That's a great question. Thank you for asking it.
It's a question that's complex to answer because genetically modified organisms have the potential to have such a huge impact. It touches on all different aspects of life in Canada.
We're looking at the farming system as a whole. We're looking at biodiversity, ecological diversity, scales of farming, economic impact, intellectual property. Off the top of my head, to address this, it's a big, challenging question.
I think what you're doing here helps to get at that. You have to pick it apart in reference to sustainability. In order to answer this question properly, you have to make sure that you're thinking about the economic dimensions as well as the environmental implications of biodiversity and the effects we're having on things like the suite of seeds that farmers have access to.
What seems to be happening now is that genetically engineered traits are getting stacked on top of other seeds.
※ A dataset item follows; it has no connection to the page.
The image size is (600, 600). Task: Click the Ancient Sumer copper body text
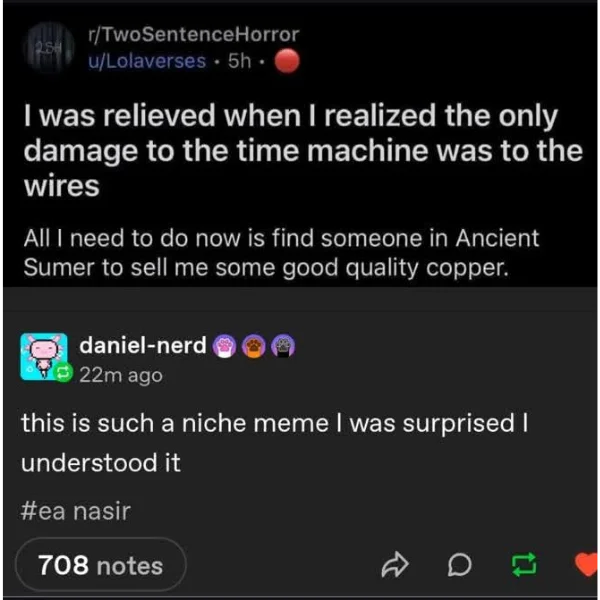(281, 253)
Those seeds are becoming owned by corporations. In days gone by, our government did a lot of research into agriculture and created varieties that were publicly available to our farmers. That's not the case so much anymore.
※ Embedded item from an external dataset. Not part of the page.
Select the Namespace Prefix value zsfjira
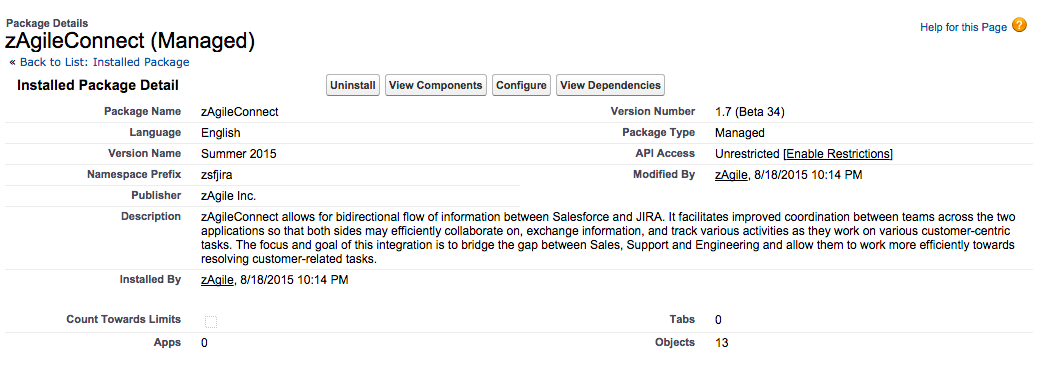This screenshot has width=1038, height=367. pyautogui.click(x=216, y=176)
When I did my Master's research, I looked at the availability of soybean seeds to farmers. In the 1970s, soybean seeds were 90% held by public research facilities in Canada. They had been developed by researchers here in Ottawa. By the 1990s, the case was completely reversed, with 90% of the seeds owned by private interests.
I think we need to go back to a situation where we have more publicly developed seeds. Those seeds should be developed with the needs of our farmers and our food system as the top priority. That's where we need to be headed with this conversation. We need to be privileging those things.
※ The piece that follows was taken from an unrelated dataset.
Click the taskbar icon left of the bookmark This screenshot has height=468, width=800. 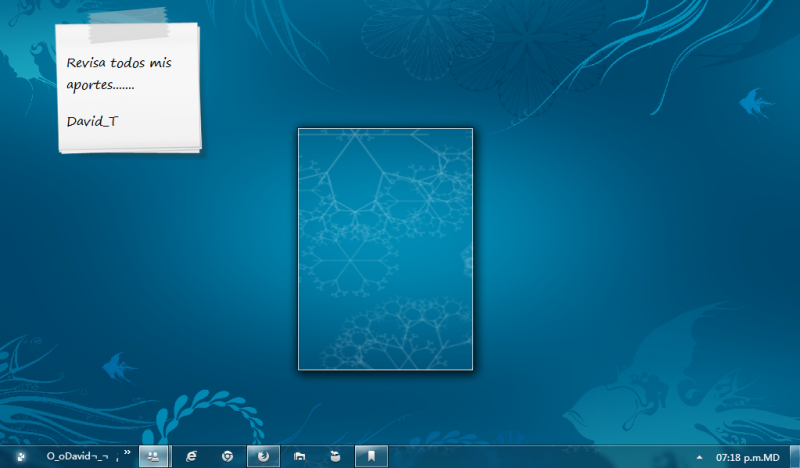(335, 456)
It's important to foster innovation. It's important to foster biotechnology and all of those different technologies, but we need to be doing it in a way that serves all Canadians' needs and not just the narrow needs of agricultural biotechnology companies. I think that right now it's going to be difficult to tease those things apart.
With respect to the comment that was made about the amount of funding in the last five years to organic agriculture and the innovation centre, that's a total of $7 million, if I recall correctly. But compared with the amount of money that the Canadian government has put into agricultural research and biotechnology, there is no comparison. That number pales in comparison. It's apples and oranges, the case you're making.